Warnings: Graphic Depictions Of Violence
Chapters: 1
Words: 4,481
Publisher: archiveofourown.org
Story URL: https://archiveofourown.org/works/15662943
Author URL: https://archiveofourown.org/users/Solrosfalt/pseuds/Solrosfalt
Summary: To most people, Ogma is an intimidating giant, born for mercenary work.It's fine, Ogma doesn't try to disprove it much. There's no need to prove anyone wrong, when he himself barely remembers who and what he used to be.
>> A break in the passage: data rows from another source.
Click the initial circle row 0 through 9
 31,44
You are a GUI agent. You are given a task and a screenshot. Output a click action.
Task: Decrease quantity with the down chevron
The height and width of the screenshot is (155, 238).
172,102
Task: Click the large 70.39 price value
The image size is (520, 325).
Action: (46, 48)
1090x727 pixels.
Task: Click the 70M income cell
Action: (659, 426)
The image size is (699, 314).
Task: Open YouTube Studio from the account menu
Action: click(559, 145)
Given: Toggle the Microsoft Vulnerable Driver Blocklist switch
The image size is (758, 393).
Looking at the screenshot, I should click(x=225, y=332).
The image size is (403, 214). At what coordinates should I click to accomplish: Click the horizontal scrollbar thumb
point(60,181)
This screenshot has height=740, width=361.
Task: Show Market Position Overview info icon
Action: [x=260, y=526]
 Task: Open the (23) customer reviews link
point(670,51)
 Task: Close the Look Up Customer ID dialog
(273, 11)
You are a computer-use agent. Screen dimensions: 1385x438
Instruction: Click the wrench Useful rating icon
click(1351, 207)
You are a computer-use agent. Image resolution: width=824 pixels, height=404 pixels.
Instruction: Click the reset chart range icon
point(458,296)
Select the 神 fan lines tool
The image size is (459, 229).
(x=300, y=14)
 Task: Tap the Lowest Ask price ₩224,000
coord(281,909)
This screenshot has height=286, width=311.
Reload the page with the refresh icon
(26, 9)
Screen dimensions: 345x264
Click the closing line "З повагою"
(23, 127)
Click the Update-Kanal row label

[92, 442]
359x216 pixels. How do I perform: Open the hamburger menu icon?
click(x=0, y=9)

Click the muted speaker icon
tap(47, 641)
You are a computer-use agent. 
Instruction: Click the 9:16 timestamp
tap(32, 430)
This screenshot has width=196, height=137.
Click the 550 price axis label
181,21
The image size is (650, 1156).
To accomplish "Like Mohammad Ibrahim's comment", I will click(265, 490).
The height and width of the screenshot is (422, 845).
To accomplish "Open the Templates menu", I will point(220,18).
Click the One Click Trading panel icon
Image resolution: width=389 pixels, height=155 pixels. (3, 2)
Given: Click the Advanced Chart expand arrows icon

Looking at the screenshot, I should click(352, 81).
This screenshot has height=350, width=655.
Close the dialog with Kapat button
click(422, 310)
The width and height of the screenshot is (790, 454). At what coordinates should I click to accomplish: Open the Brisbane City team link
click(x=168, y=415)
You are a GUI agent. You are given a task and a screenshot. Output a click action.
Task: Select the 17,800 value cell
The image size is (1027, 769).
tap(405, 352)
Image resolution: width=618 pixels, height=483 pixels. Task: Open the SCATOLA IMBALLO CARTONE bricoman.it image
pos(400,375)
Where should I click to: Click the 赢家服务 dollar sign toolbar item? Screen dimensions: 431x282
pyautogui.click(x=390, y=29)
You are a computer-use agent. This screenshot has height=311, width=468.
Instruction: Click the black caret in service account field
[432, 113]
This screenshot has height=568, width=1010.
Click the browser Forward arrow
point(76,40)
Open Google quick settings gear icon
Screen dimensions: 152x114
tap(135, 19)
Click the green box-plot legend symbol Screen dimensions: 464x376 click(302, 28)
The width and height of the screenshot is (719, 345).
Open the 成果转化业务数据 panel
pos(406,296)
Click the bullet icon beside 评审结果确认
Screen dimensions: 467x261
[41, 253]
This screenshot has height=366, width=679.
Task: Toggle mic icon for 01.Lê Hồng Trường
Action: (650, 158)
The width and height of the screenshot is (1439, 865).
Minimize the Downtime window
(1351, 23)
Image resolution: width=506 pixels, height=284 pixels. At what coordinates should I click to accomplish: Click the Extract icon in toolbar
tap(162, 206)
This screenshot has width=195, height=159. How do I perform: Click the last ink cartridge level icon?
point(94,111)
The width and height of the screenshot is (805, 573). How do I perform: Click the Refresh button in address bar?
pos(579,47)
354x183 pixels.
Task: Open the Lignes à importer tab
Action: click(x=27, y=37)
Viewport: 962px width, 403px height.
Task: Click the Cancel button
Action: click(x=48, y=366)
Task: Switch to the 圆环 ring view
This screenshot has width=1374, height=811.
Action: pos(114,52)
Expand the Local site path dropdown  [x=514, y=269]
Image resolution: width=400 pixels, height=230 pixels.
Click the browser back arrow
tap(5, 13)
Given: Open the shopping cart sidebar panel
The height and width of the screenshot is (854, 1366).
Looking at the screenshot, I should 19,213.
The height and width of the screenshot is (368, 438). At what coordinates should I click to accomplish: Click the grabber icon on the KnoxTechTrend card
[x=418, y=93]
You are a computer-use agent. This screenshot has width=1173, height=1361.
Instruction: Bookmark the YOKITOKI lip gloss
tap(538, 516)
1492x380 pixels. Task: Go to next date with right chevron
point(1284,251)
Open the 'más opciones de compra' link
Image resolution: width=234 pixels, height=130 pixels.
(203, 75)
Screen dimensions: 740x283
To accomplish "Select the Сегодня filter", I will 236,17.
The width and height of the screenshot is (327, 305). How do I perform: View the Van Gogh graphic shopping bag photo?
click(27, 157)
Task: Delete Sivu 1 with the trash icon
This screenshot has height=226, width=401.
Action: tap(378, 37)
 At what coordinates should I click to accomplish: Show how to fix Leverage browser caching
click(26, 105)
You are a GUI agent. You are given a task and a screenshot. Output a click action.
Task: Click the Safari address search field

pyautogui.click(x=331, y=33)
	The Beauty in A Crow's Caw

**Author's Note:**

> Inspired by the Swedish saying “Det sköna i kråksången”, quite literally translated to "The beautiful part of a Crow-Song", It's used to point out a silver lining in the midst of something terrible. Fun facts, and whatnot.
> 
> For ArchaneaWeek2018. Prompt: “Veteran”
> 
> Also, to differentiate between past and present I take some liberties with bolding and cursive. Just trying something new.  
> So anyway, here’s my take on Ogma.

_There’s always some beauty in a crow’s caws_ , Ogma’s mother used to say. Of course, that was before their door was kicked in the first time, before well-dressed men with desperate eyes pulled Ogma’s father from the dinner table and lopped his head off in the swine-yard.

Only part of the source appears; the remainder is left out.